— Source text —

══════════

Hello Aspirants. Welcome to Online Quantitative Aptitude section in AffairsCloud.com. Here we are creating question sample from **Mensuration** that are important for all the competitive exams. We have included some questions that are repeatedly asked in exams !!

Questions penned by Yogit

**Perimeter of a square and an equilateral triangle is equal. If the diagonal of the square is 10√2 cm, then find the area of equilateral triangle?**

a) (400√3)/9

b) (400√3/7)

c) (200√3/7)

d) (200√3)/9

e) None of these

###### Answer & Explanation

Answer –**a) (400√3) /9**

**Explanation :**

Diagonal of a square = a√2 = 10√2

so a = 10, perimeter of square = 4*10 = 40 = 3x (x is the length of each side of triangle)

══════════

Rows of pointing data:

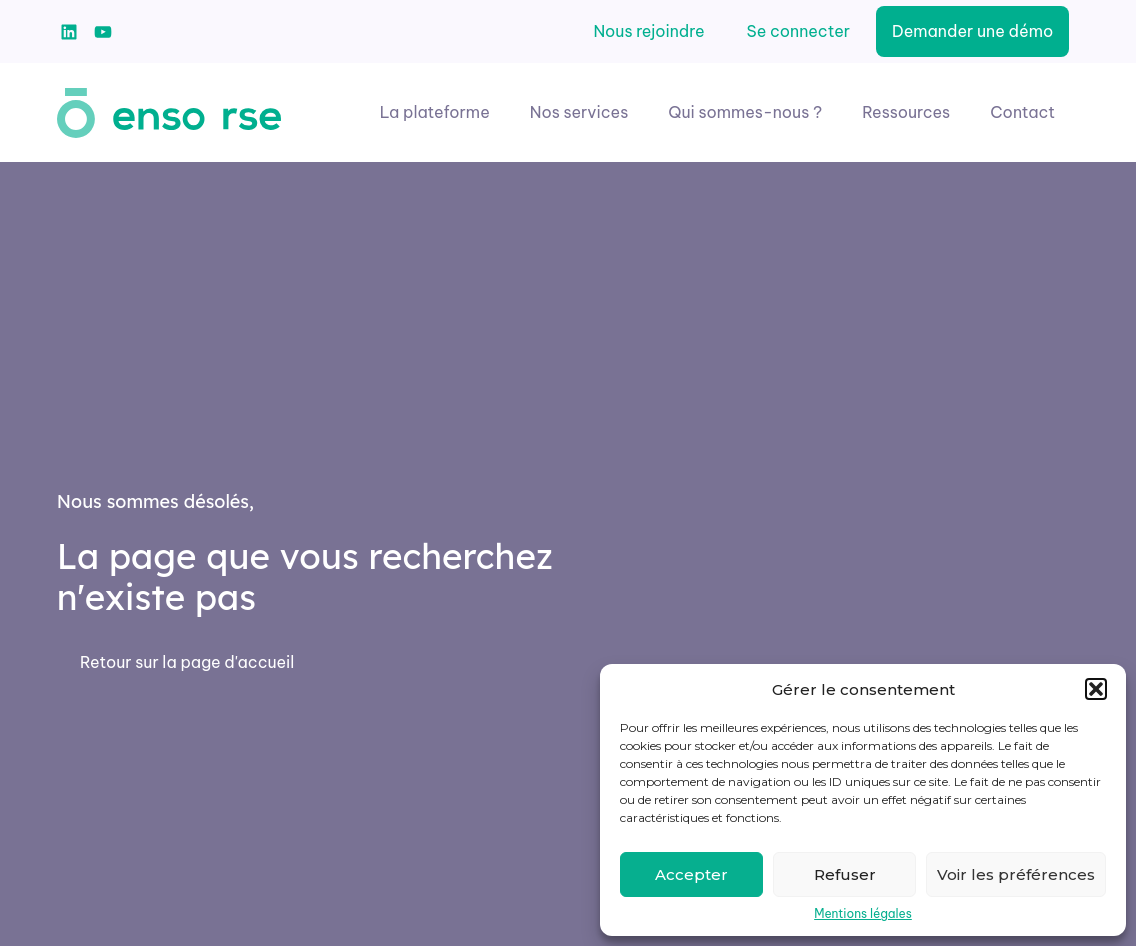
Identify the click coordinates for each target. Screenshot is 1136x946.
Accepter (691, 874)
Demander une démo (972, 31)
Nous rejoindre (648, 31)
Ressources (906, 112)
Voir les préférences (1016, 874)
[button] (1096, 689)
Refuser (845, 874)
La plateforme (435, 112)
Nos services (579, 112)
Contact (1022, 112)
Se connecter (799, 31)
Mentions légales (863, 914)
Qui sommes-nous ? (745, 112)
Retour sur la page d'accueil (187, 662)
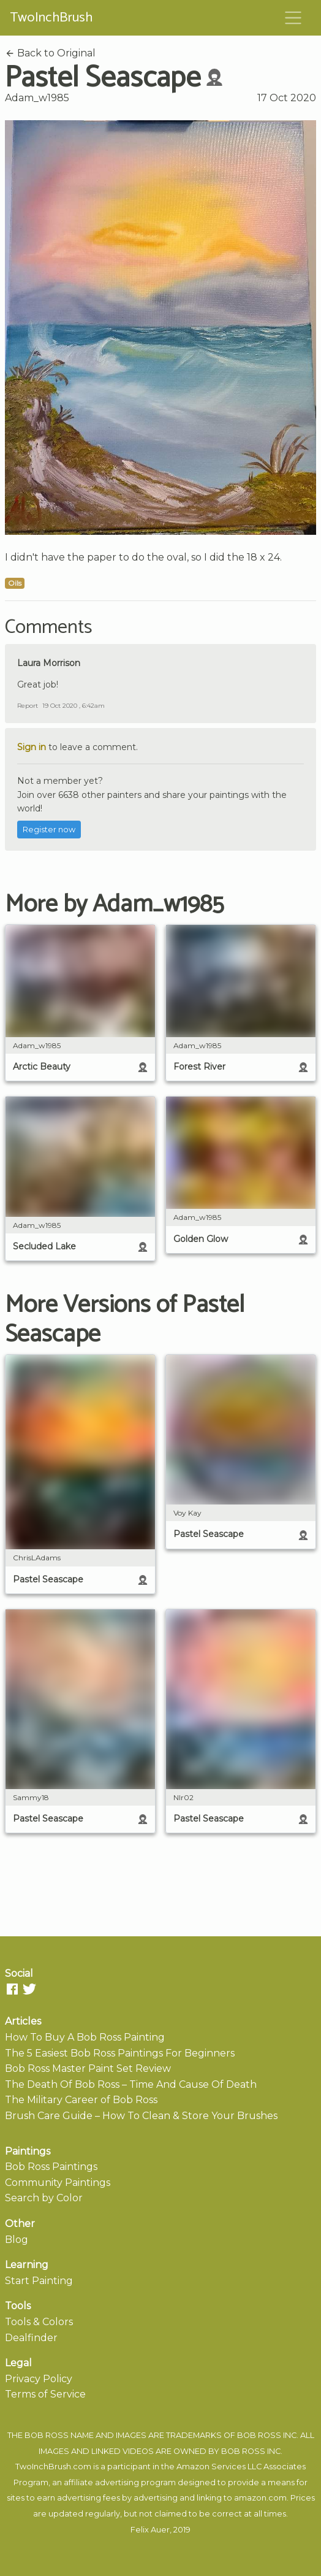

══════════

— Required task —
In the mensuration text, which option is given as the correct answer for the area of the equilateral triangle?

— Finished task —
Option a, (400√3)/9.